----- Source records -----

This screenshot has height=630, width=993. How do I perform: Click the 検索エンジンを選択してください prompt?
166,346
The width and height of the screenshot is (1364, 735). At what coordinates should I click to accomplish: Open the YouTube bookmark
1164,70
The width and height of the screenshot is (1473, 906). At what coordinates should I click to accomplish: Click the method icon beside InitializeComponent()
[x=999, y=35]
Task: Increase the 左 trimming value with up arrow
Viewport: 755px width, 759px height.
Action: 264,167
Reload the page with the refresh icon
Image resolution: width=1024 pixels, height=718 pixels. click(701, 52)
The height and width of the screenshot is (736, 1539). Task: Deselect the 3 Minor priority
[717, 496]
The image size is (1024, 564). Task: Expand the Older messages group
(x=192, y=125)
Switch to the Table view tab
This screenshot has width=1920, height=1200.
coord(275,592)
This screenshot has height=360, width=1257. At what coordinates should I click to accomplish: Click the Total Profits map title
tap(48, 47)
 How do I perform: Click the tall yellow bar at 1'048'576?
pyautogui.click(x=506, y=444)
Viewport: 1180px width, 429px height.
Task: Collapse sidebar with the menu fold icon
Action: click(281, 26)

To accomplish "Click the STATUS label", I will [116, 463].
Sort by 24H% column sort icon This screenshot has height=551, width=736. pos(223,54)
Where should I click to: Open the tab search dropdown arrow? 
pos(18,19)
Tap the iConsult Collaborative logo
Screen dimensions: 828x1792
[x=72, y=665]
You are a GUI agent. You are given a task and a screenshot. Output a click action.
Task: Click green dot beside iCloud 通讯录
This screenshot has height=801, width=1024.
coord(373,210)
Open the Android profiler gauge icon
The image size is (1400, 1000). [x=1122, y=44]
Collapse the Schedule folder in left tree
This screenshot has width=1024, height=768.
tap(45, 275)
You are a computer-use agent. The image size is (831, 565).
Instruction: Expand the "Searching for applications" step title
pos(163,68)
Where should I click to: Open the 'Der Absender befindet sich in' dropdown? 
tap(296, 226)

-----

→ Instructions to follow:
Give an exact copy of every line from the one holding "How do I perform: Click the tall" through the end of the records, both included, and no other lines.

→ Task output:
 How do I perform: Click the tall yellow bar at 1'048'576?
pyautogui.click(x=506, y=444)
Viewport: 1180px width, 429px height.
Task: Collapse sidebar with the menu fold icon
Action: click(281, 26)

To accomplish "Click the STATUS label", I will [116, 463].
Sort by 24H% column sort icon This screenshot has height=551, width=736. pos(223,54)
Where should I click to: Open the tab search dropdown arrow? 
pos(18,19)
Tap the iConsult Collaborative logo
Screen dimensions: 828x1792
[x=72, y=665]
You are a GUI agent. You are given a task and a screenshot. Output a click action.
Task: Click green dot beside iCloud 通讯录
This screenshot has height=801, width=1024.
coord(373,210)
Open the Android profiler gauge icon
The image size is (1400, 1000). [x=1122, y=44]
Collapse the Schedule folder in left tree
This screenshot has width=1024, height=768.
tap(45, 275)
You are a computer-use agent. The image size is (831, 565).
Instruction: Expand the "Searching for applications" step title
pos(163,68)
Where should I click to: Open the 'Der Absender befindet sich in' dropdown? 
tap(296, 226)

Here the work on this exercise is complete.